5        Toutefois, les exportateurs établis dans certains pays n’ayant pas une économie de marché, dont la Chine, peuvent demander le statut d’entreprise opérant dans des conditions d’économie de marché (ci-après le « SEM »). À cet égard, l’article 2, paragraphe 7, sous b) et c), du règlement n° 384/96 [devenu article 2, paragraphe 7, sous b) et c), du règlement de base] prévoit :

« b)      Dans le cas d’enquêtes antidumping concernant les importations en provenance [notamment de Chine], la valeur normale est déterminée conformément aux paragraphes 1 à 6, s’il est établi, sur la base de requêtes dûment documentées présentées par un ou plusieurs producteurs faisant l’objet de l’enquête […], que les conditions d’une économie de marché prévalent pour ce ou ces producteurs, en ce qui concerne la fabrication et la vente du produit [en cause].

c)      La requête présentée au titre du point b) doit […] contenir des preuves suffisantes de ce que le producteur opère dans les conditions d’une économie de marché, à savoir si :

–        les décisions des entreprises [introduisant cette requête] concernant les prix et les coûts des intrants, par exemple des matières premières, de la technologie, de la main-d’œuvre, de la production, des ventes et des investissements, sont arrêtées en tenant compte des signaux du marché reflétant l’offre et la demande et sans intervention significative de l’État à cet égard, et si les coûts des principaux intrants reflètent en grande partie les valeurs du marché,

–        [c]es entreprises utilisent un seul jeu de documents comptables de base, qui font l’objet d’un audit indépendant conforme aux normes internationales et qui sont utilisés à toutes fins,

–        les coûts de production et la situation financière [de ces] entreprises ne font l’objet d’aucune distorsion importante, induite par l’ancien système d’économie planifiée, notamment en relation avec l’amortissement des actifs, d’autres annulations comptables, le troc ou les paiements sous forme de compensation de dettes,

–        [ces] entreprises […] sont soumises à des lois concernant la faillite et la propriété, qui garantissent aux opérations des entreprises sécurité juridique et stabilité, et les opérations de change sont exécutées aux taux du marché. »

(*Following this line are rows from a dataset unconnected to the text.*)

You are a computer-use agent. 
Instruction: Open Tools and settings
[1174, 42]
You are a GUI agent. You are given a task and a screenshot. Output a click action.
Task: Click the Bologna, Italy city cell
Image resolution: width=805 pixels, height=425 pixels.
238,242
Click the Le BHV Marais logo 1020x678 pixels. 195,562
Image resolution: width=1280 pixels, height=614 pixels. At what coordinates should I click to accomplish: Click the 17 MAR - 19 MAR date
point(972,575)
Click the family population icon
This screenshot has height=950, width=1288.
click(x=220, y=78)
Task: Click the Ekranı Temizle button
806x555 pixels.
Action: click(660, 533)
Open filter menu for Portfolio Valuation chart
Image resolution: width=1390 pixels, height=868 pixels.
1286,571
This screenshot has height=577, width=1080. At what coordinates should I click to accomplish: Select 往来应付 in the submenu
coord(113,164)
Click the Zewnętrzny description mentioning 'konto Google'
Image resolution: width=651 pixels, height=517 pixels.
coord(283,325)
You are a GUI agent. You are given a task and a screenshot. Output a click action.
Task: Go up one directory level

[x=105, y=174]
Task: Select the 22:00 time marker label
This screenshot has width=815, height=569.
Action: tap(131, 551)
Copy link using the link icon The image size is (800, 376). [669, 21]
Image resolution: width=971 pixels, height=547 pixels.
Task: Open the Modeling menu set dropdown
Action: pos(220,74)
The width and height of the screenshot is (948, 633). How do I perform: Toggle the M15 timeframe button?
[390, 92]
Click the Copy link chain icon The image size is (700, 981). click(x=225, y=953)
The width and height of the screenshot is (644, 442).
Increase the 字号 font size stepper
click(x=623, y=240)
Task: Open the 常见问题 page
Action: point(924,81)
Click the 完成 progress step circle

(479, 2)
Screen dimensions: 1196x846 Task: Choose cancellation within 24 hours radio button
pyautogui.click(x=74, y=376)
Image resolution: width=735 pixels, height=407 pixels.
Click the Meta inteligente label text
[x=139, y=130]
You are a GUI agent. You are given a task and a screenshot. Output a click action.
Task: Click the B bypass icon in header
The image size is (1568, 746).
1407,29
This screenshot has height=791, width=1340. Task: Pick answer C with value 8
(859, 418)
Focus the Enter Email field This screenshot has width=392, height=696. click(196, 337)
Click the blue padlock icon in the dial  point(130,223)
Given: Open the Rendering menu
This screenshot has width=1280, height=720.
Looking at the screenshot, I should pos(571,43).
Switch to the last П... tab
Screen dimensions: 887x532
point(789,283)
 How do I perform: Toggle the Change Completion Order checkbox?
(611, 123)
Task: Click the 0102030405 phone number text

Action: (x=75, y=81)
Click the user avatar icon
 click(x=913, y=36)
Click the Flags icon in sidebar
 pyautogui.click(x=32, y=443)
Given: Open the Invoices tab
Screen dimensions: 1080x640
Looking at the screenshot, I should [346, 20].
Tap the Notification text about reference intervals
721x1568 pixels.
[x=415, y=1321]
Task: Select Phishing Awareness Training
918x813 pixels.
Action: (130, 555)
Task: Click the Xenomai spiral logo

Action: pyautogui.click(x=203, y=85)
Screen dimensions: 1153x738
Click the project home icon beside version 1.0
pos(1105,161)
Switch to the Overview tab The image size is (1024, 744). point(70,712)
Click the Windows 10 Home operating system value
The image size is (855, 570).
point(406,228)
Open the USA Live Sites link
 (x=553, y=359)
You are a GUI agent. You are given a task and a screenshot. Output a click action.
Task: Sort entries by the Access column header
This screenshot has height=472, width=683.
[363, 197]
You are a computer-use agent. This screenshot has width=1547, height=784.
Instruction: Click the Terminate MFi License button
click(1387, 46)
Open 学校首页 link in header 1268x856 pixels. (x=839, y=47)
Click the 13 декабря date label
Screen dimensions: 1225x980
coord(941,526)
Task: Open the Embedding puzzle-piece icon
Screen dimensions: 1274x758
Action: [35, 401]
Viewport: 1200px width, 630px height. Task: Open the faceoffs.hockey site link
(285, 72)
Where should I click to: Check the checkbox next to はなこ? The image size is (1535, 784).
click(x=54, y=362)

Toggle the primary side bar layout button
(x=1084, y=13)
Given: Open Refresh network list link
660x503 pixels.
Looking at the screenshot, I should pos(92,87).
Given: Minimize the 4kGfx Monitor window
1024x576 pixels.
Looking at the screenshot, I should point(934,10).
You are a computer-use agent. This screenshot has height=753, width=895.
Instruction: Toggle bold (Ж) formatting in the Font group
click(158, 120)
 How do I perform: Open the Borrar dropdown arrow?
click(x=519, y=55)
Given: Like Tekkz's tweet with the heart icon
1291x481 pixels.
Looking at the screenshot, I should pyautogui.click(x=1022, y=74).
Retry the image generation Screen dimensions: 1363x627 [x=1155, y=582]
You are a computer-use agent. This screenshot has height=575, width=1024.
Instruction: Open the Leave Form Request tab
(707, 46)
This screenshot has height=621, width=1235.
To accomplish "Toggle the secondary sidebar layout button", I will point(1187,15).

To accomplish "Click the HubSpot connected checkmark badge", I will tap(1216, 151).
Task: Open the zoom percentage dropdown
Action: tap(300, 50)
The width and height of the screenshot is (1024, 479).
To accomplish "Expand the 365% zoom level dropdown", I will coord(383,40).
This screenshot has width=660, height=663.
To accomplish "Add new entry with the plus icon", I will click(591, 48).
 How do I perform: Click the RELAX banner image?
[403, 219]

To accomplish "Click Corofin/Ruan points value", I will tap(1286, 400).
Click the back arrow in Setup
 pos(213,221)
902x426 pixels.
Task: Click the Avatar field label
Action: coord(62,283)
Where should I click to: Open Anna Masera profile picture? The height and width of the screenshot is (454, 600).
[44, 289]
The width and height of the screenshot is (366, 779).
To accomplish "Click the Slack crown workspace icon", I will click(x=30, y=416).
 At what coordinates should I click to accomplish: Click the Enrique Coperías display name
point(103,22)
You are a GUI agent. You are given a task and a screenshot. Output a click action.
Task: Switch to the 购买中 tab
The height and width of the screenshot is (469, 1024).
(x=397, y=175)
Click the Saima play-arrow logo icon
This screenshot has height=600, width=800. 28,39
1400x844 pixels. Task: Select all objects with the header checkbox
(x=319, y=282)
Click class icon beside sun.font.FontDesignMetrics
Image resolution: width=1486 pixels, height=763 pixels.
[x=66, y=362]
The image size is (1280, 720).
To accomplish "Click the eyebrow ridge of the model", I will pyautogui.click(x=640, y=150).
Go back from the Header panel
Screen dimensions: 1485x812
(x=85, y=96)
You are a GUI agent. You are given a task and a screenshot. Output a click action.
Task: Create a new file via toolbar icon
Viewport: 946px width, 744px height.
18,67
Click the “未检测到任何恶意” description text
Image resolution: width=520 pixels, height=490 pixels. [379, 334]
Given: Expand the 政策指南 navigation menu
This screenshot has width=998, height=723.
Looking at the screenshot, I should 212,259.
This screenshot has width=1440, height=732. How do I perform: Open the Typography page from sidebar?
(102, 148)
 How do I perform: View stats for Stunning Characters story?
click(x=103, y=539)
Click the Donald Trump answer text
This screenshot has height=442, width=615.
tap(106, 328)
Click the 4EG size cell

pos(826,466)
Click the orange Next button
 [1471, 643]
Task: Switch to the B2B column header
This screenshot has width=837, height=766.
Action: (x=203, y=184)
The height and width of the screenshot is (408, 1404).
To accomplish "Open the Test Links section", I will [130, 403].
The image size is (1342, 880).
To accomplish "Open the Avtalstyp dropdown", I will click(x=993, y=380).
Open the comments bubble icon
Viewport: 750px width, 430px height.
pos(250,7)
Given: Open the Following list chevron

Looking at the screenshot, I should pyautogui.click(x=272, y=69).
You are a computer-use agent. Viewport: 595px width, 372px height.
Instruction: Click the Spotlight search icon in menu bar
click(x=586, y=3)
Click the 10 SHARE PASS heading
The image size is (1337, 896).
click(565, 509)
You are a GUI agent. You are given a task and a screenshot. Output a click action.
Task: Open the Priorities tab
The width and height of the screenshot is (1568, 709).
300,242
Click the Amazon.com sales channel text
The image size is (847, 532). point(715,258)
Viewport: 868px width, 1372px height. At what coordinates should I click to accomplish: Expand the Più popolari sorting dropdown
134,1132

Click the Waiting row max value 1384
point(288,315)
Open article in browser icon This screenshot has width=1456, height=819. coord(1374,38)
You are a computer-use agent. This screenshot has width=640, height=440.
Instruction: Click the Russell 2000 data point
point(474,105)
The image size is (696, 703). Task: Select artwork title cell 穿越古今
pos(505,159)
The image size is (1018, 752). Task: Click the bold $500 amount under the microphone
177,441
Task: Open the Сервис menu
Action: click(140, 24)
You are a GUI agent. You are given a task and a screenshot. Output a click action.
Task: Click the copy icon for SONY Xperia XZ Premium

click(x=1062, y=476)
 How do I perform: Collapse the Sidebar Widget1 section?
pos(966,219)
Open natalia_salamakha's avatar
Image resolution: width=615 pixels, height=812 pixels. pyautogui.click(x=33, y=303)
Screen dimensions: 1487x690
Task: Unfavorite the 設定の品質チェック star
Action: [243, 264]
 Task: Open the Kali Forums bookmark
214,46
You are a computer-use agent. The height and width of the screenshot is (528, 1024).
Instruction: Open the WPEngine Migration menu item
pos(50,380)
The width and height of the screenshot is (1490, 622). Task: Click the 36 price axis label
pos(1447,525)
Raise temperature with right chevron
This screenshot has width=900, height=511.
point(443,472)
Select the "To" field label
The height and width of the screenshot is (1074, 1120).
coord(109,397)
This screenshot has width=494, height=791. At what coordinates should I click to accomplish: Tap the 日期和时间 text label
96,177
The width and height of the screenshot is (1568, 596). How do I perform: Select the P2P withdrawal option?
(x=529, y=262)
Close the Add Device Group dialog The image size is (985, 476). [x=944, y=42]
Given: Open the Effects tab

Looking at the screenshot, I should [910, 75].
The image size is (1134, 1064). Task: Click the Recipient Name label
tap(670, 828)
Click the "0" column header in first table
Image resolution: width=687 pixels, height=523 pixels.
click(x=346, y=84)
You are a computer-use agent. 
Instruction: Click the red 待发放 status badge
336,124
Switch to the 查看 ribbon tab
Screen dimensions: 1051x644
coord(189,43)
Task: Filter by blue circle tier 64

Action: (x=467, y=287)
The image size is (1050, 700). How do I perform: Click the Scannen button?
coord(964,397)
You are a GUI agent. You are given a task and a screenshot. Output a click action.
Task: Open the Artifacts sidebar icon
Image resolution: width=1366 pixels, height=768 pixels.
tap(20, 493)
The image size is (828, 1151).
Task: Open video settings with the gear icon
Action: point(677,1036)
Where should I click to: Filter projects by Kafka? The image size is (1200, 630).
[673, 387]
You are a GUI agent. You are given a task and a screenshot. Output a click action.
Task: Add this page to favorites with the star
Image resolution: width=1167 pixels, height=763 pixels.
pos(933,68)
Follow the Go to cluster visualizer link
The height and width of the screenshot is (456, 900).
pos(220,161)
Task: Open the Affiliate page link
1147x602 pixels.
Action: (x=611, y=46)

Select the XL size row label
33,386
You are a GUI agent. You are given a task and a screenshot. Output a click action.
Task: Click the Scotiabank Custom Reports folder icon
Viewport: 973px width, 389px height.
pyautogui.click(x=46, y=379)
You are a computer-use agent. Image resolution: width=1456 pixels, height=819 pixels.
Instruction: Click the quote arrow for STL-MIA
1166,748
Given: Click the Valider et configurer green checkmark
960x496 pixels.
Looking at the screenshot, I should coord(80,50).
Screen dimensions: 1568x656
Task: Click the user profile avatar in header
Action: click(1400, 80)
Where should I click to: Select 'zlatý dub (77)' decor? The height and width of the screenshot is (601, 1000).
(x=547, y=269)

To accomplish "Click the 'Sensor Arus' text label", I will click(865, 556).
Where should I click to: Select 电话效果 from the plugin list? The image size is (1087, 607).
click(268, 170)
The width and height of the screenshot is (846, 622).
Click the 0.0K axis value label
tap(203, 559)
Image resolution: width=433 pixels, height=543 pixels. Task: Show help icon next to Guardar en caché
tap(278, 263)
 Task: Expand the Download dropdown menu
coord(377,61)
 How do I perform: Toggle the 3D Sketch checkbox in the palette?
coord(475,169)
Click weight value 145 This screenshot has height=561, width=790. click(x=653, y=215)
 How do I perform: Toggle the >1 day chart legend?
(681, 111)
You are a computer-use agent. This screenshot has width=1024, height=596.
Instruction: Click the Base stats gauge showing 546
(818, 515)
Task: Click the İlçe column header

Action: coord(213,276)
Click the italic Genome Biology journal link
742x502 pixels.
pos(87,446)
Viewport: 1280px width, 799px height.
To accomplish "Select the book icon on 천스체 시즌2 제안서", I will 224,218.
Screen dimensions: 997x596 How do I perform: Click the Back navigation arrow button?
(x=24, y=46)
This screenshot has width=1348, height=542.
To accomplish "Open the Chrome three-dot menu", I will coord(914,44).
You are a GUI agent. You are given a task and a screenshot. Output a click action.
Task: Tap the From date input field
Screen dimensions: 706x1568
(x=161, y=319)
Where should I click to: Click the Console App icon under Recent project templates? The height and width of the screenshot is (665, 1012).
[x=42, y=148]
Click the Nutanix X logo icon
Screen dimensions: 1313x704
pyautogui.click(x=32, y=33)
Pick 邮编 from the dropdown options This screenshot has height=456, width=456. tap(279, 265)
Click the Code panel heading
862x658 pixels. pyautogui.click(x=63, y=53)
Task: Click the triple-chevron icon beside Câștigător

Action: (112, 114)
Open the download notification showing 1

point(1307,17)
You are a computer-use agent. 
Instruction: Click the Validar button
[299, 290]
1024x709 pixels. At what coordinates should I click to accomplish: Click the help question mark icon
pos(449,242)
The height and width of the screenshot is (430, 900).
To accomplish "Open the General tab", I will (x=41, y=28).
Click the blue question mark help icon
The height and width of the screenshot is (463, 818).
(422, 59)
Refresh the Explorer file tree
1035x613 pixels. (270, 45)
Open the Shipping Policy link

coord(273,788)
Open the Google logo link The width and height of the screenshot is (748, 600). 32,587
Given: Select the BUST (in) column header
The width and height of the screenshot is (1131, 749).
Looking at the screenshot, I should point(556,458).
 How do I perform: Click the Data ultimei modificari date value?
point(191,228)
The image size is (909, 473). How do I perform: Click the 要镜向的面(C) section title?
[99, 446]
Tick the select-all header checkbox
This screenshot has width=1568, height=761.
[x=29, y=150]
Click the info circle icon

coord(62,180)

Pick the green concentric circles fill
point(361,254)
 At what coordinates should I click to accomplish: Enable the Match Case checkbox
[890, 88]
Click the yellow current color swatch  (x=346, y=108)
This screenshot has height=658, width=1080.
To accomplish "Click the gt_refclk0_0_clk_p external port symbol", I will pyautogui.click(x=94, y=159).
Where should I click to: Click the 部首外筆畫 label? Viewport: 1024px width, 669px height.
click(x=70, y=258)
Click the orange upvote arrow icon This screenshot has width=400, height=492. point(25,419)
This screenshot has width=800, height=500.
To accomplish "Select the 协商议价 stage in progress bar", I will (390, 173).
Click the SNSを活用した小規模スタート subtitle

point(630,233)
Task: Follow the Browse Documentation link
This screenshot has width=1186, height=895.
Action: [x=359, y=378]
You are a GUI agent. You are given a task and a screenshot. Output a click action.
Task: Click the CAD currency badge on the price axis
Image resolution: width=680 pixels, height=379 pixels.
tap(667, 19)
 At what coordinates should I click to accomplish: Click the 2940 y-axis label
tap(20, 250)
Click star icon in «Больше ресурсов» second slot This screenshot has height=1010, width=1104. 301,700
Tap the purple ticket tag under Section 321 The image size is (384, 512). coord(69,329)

6        Par ailleurs, selon l’article 9, paragraphe 5, premier alinéa, dernière phrase, du règlement n° 384/96 (devenu article 9, paragraphe 5, premier alinéa, dernière phrase, du règlement de base), en règle générale, dans les cas visés par les règles PSEM, le règlement imposant un droit antidumping en fixe le montant pour le pays concerné.

7        Toutefois, aux termes de l’article 9, paragraphe 5, second alinéa, du règlement n° 384/96 (devenu article 9, paragraphe 5, second alinéa, du règlement de base) :

« En cas d’application de l’article 2, paragraphe 7, [sous] a), un droit individuel peut […] être déterminé pour les exportateurs dont il peut être démontré, sur la base de requêtes dûment documentées, que :

a)      dans le cas d’entreprises contrôlées entièrement ou partiellement par des étrangers ou d’entreprises communes, les exportateurs sont libres de rapatrier les capitaux et les bénéfices ;

b)       les prix à l’exportation, les quantités exportées et les modalités de vente sont décidés librement ;

c)      la majorité des actions appartient à des particuliers. Les fonctionnaires d’État figurant dans le conseil d’administration ou occupant des postes clés de gestion sont en minorité ou la société est suffisamment indépendante de l’intervention de l’État ;

d)      les opérations de change sont exécutées au taux du marché, et

e)      l’intervention de l’État n’est pas de nature à permettre le contournement des mesures si les exportateurs bénéficient de taux de droit individuels. »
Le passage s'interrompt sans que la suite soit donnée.